Augmentation des salaires des fonctionnaires d’Etat: Désormais une obligation

 Augmentation des salaires des fonctionnaires d’Etat: Désormais une obligation

Alors qu’il a promis augmenter les salaires si certaines conditions sont remplies, le gouvernement fait toujours face aux mêmes problèmes économiques. Mais, peut-il remettre la revalorisation à plus tard?

Nous sommes en novembre 2022 et désormais tous les regards des fonctionnaires sont tournés vers le gouvernement duquel ils attendent la revalorisation des salaires. En effet, à l’issue des négociations avec les syndicats en avril, l’exécutif avait promis augmenter les salaires à condition que l’économie se porte mieux.
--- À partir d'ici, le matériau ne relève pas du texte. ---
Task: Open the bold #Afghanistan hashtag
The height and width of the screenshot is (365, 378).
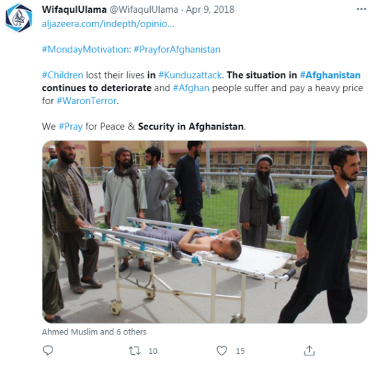Action: coord(330,75)
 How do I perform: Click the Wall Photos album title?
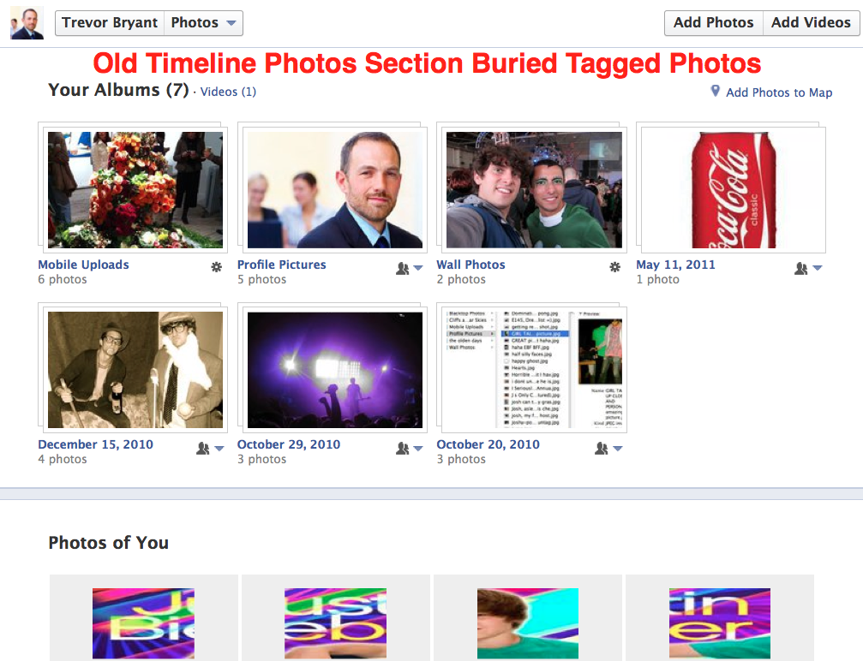[x=470, y=265]
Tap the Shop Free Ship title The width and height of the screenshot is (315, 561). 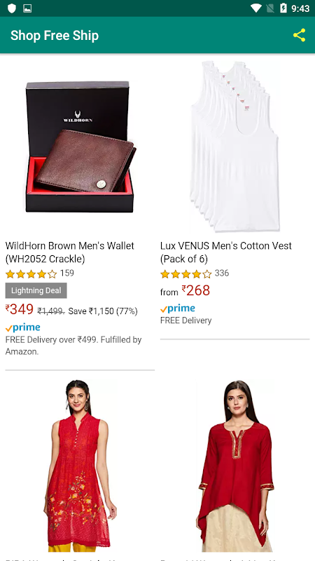(55, 36)
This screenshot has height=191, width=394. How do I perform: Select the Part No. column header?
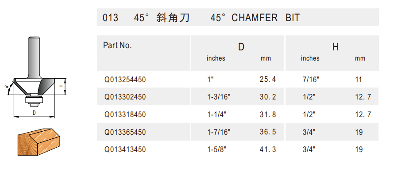(x=118, y=45)
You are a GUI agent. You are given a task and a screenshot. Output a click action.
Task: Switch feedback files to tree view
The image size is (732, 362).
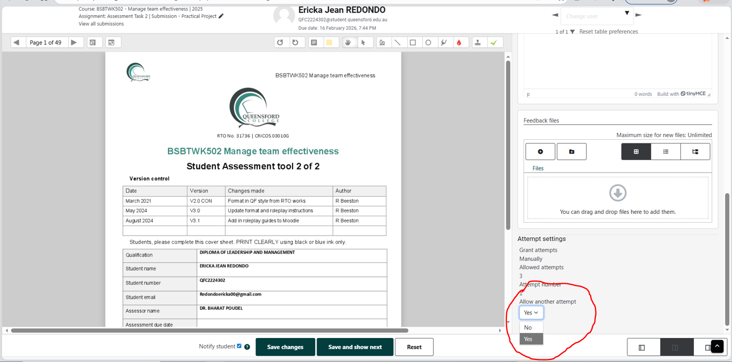pos(695,152)
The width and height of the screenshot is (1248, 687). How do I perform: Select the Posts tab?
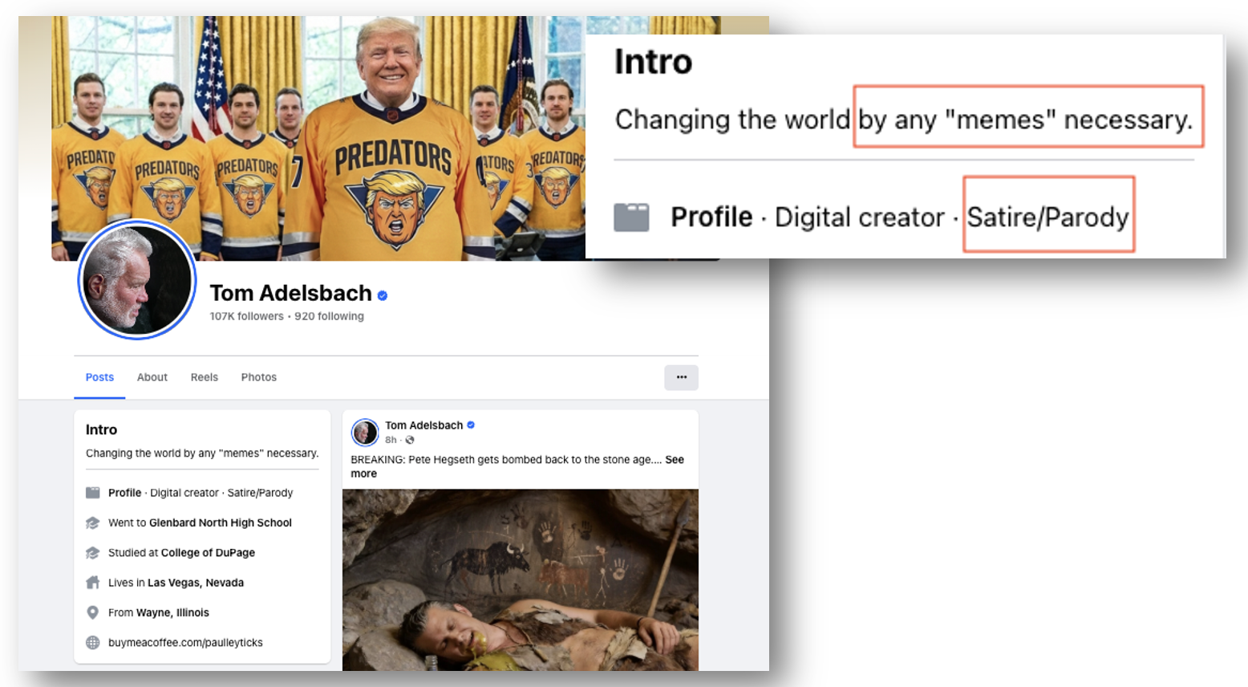tap(99, 377)
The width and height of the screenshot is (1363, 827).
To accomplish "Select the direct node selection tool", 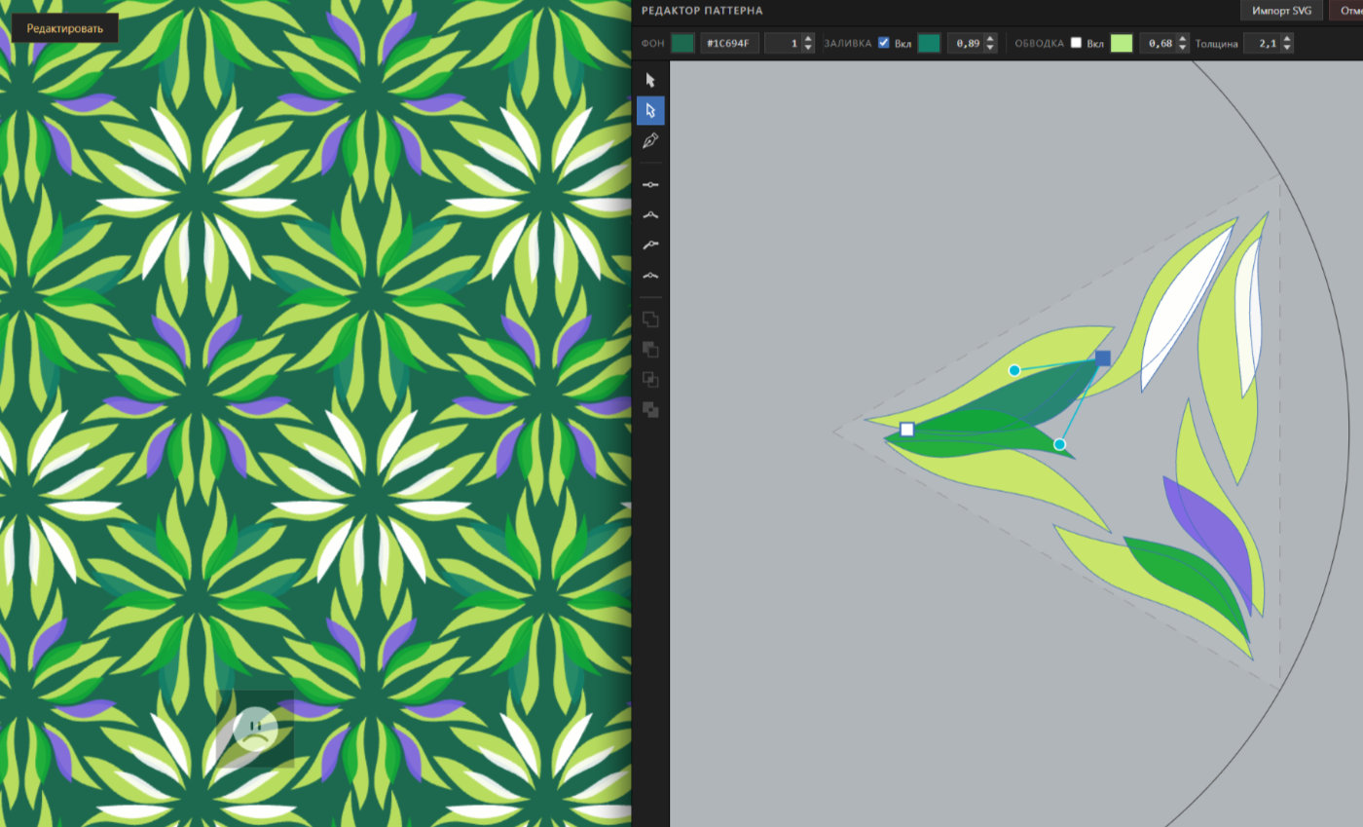I will (x=650, y=110).
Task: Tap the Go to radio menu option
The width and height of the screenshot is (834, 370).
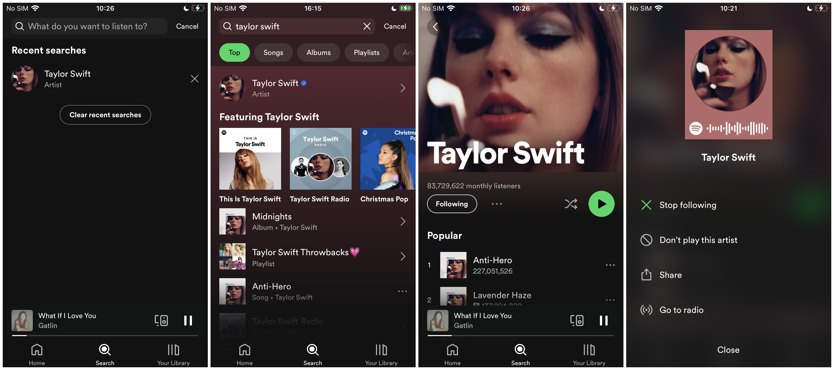Action: 681,309
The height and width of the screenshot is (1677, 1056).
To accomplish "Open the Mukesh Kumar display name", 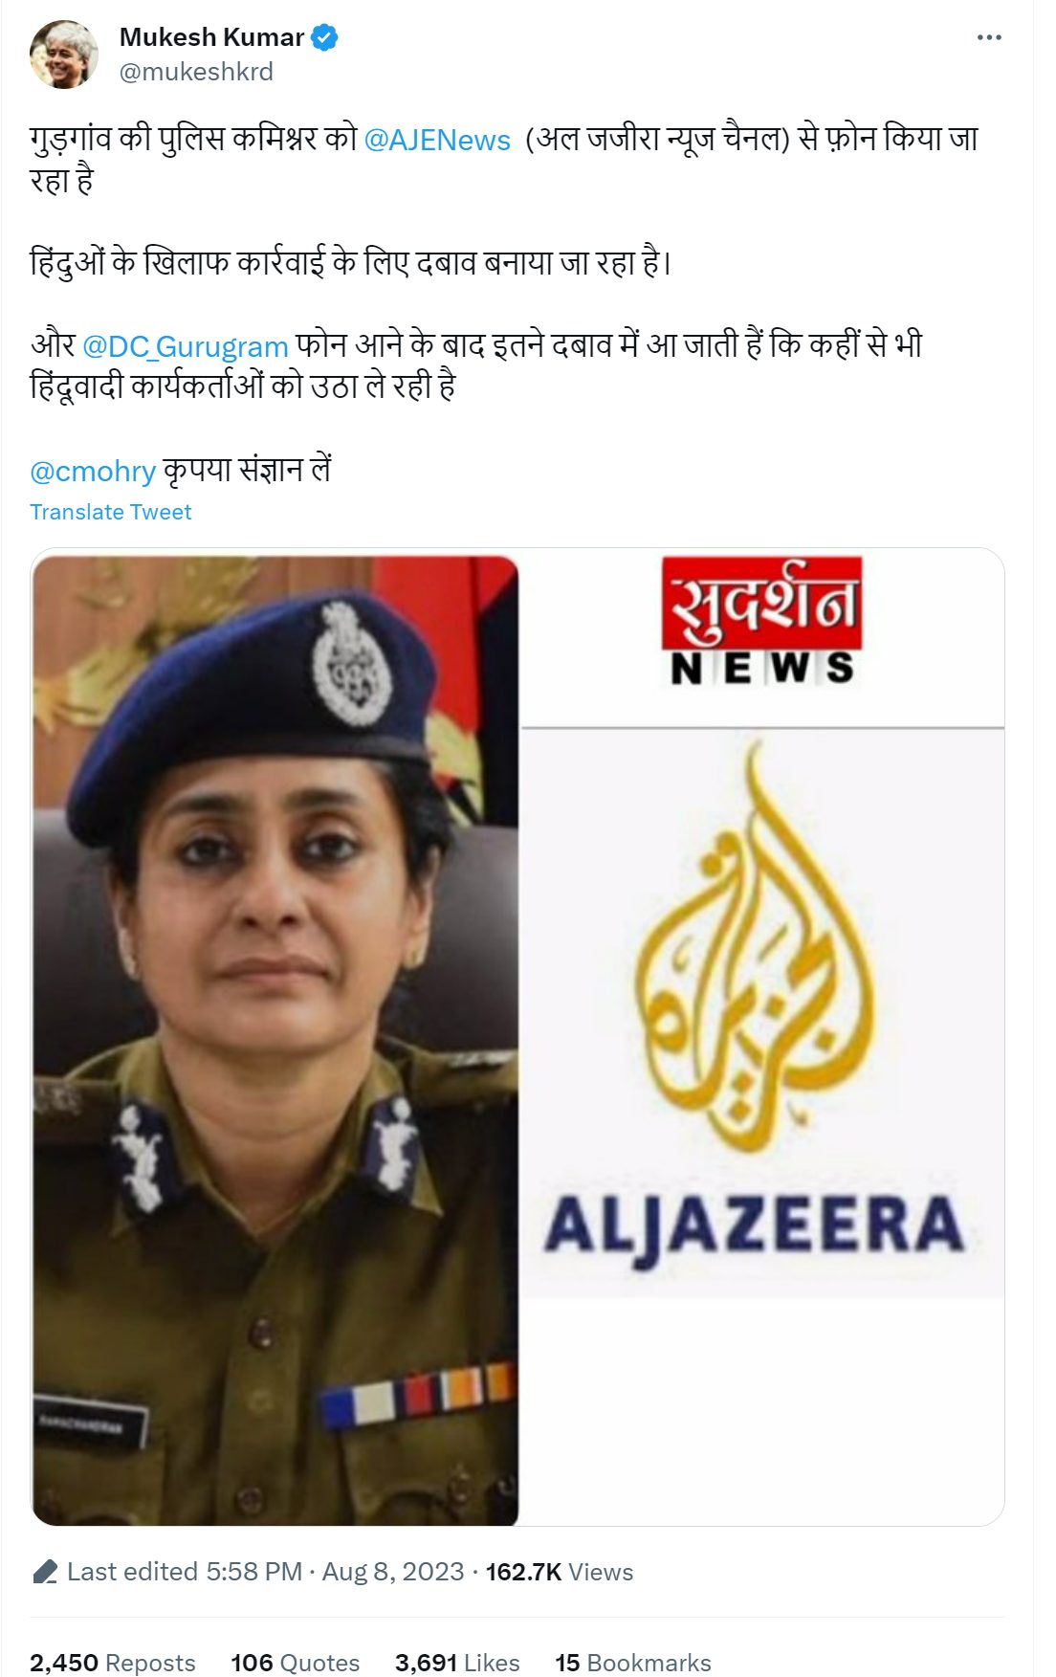I will click(x=211, y=37).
À l’époque, nous étions à environ deux mois après l’invasion de l’Ukraine par la Russie avec son cortège de conséquences. Parmi celles-ci, le renchérissement du prix du blé. Mais la situation était encore tenable tant il y avait des  réserves et nul ne pensait que la guerre allait s’installer dans la durée. 

Mais plus les mois passaient plus les problèmes de ravitaillement se posait pour les produits importés de ces pays mais aussi du fait du renchérissement du prix du carburant. Tout ceci arrive alors que les problèmes causés par le Covid-19 ne sont pas encore tous réglés.

Objectivement donc, le gouvernement ne devrait pas être en mesure d’augmenter les salaires. Mais dans le même temps, ne pas le faire sera perçu par les travailleurs comme une trahison. Dans leurs calculs, nombre de salariés ont vite fait d’oublier la condition posée par le gouvernement. Le moratoire accepté et qui court jusqu’en novembre est même perçu comme une faveur. La pilule sera d’autant plus amère que l’inflation a atteint des nouveaux records. Toutes les commodités sont concernées au point où de moins en moins de Béninois arrivent à manger deux ou trois fois par jour. Toutes les mesures prises pour endiguer la hausse des prix se sont avérées vaines.

Maintenir le statu quo salarial dans ces conditions risque d’enflammer le pays à un moment où le pouvoir a plus que jamais besoin de quiétude. Les élections législatives sont prévues pour début janvier 2023, donc dans deux mois. Et déjà la période de pré-campagne commence. Se risquer à cacher les travailleurs en ce moment précis serait pavé le chemin pour assurer la victoire à l’opposition. À la recherche des failles pour en faire ses choux gras, elle trouverait ainsi un thème de campagne porteur.